→ **Aim of the exercise**
Quote the stretch of the comment thread below from "Conservatives dont want" through "20 million illegals.".

→ **Text**

======

Bryan on December 28, 2007 at 9:56 AM

Dear Maverick:

Conservatives dont want more bipartisanship.

They want more TRUE Conservatism.

Bipartisanship is for wimps.

Regards, AR.

Always Right on December 28, 2007 at 9:56 AM

On immigration, the set up: “We learned our lesson” = build a fence and the give amnesty or rather more likely, talk about building a fence but don’t and then give amnesty to 20 million illegals.

Mr. Mc Cain, American workers deserve wages driven not by government mandates but by market forces. But when you continue to find ways to import cheap labor you undercut those market forces. For many of us eventually, it becomes impossible to live!

Nyog_of_the_Bog on December 28, 2007 at 9:58 AM

When conservatives come up to you and say they want more bipartisanship to “get things done,” working with Ted Kennedy on amnesty and Russ Feingold on CFR isn’t what they have in mind.

Exactly. Getting things doesn’t count if they are bad.

Spirit of 1776 on December 28, 2007 at 10:00 AM

When conservatives come up to you and say they want more bipartisanship to “get things done,” working with Ted Kennedy on amnesty and Russ Feingold on CFR isn’t what they have in mind.

======

→ **Dataset extract**
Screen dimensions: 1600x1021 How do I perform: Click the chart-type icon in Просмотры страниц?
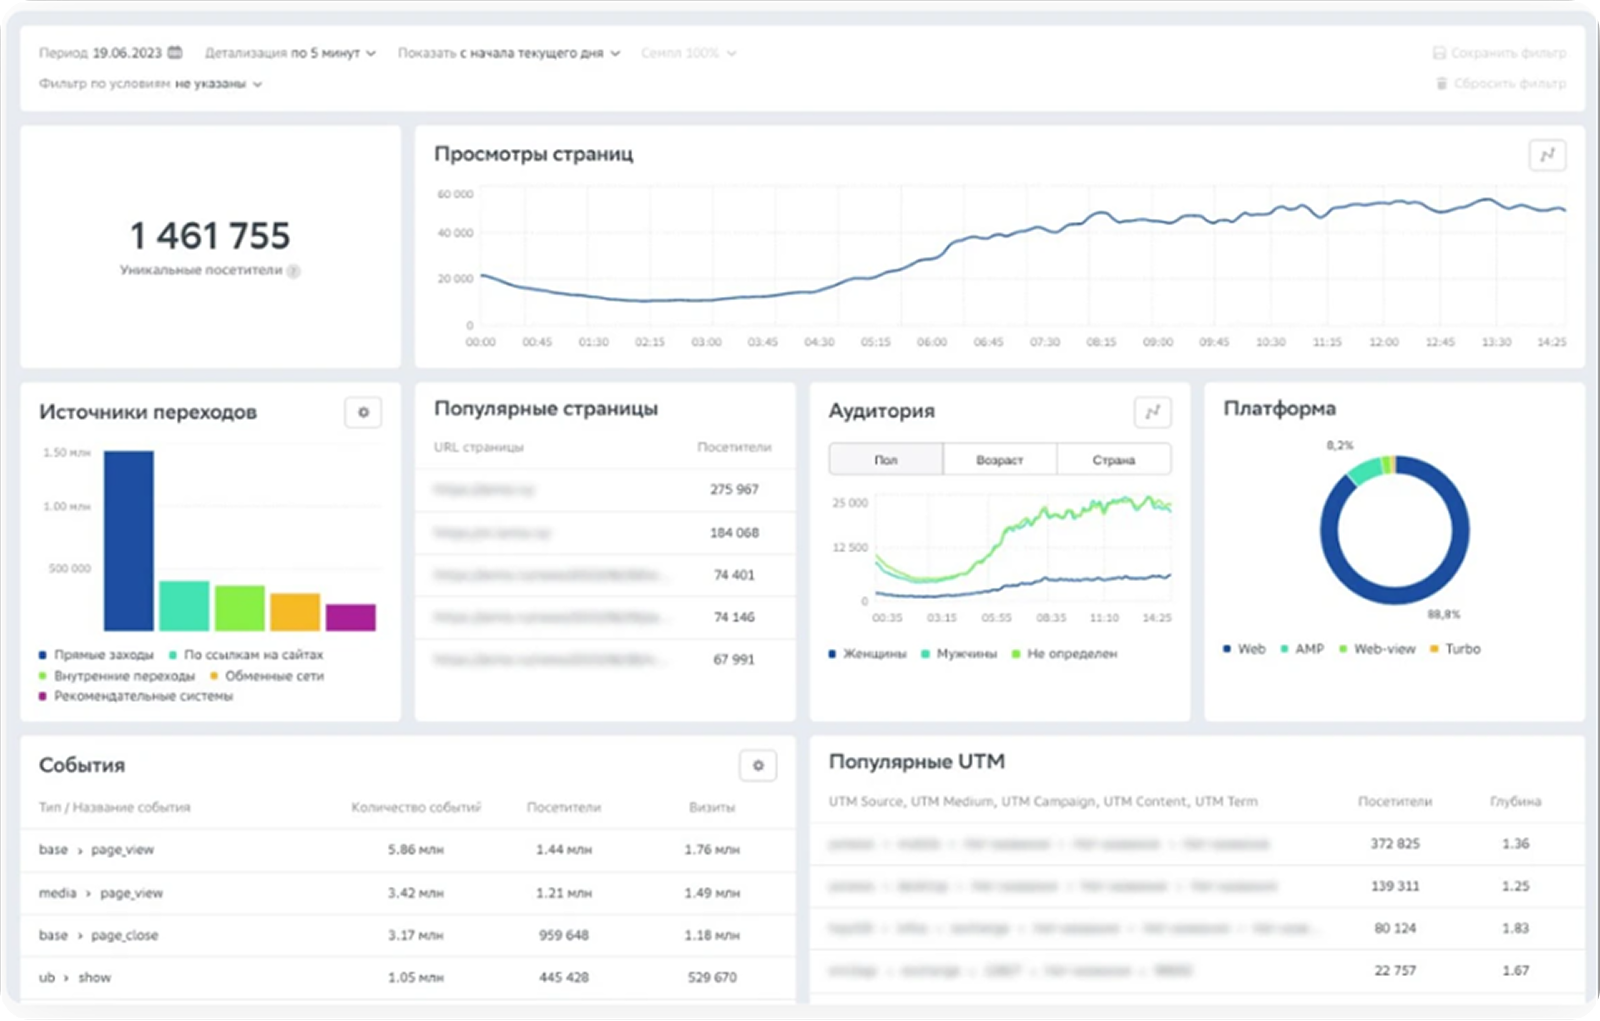tap(1547, 155)
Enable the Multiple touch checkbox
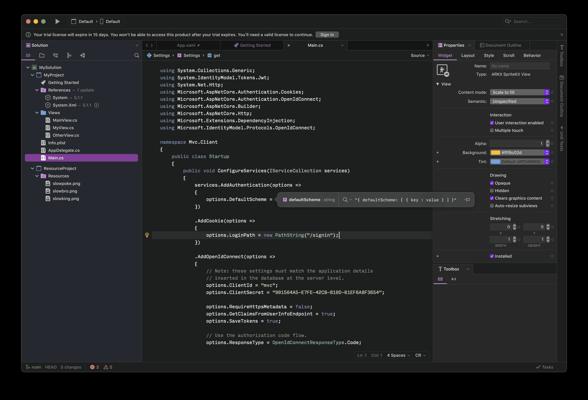Screen dimensions: 588x400 (x=492, y=130)
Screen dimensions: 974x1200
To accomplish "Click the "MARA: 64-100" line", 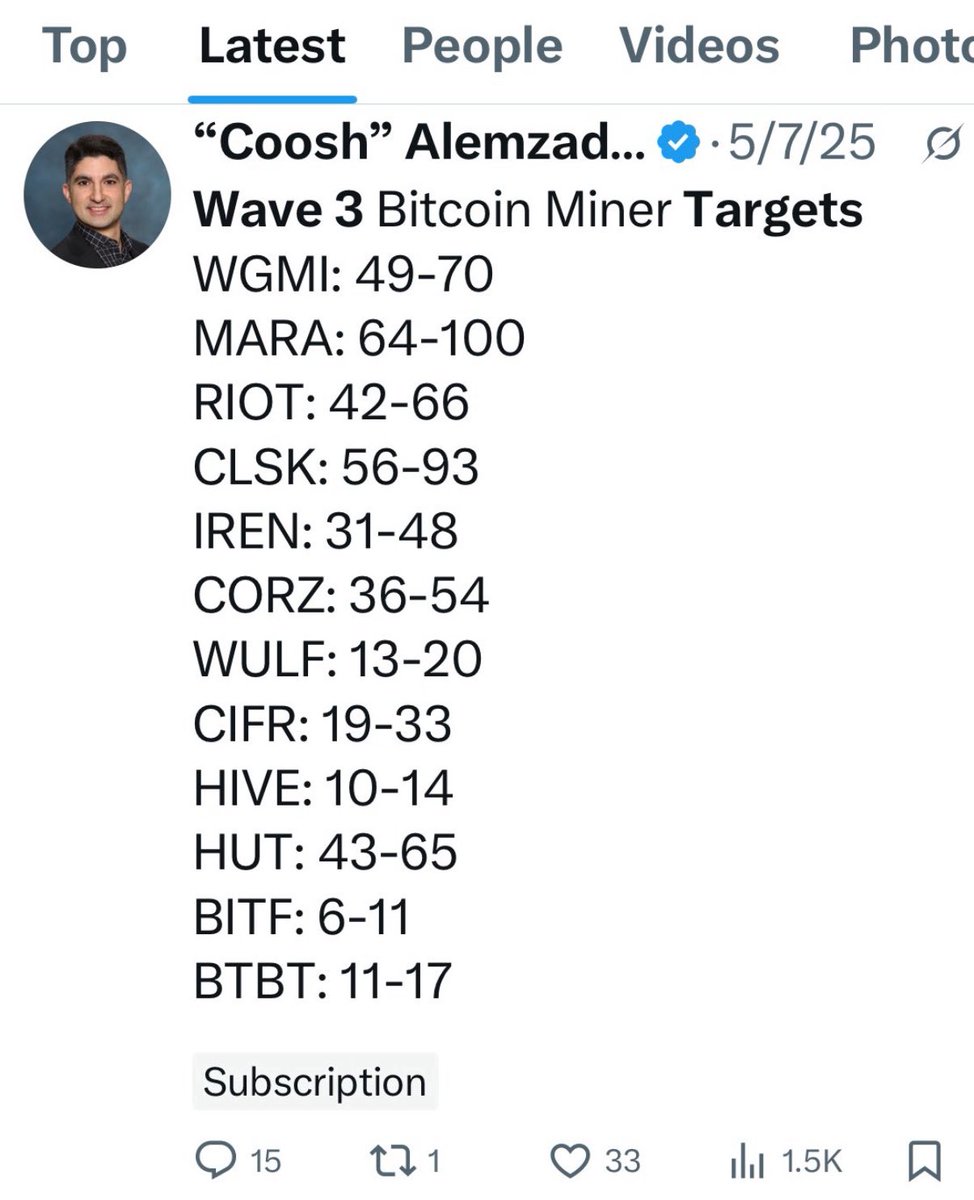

======

→ **Expected output**
Conservatives dont want more bipartisanship.

They want more TRUE Conservatism.

Bipartisanship is for wimps.

Regards, AR.

Always Right on December 28, 2007 at 9:56 AM

On immigration, the set up: “We learned our lesson” = build a fence and the give amnesty or rather more likely, talk about building a fence but don’t and then give amnesty to 20 million illegals.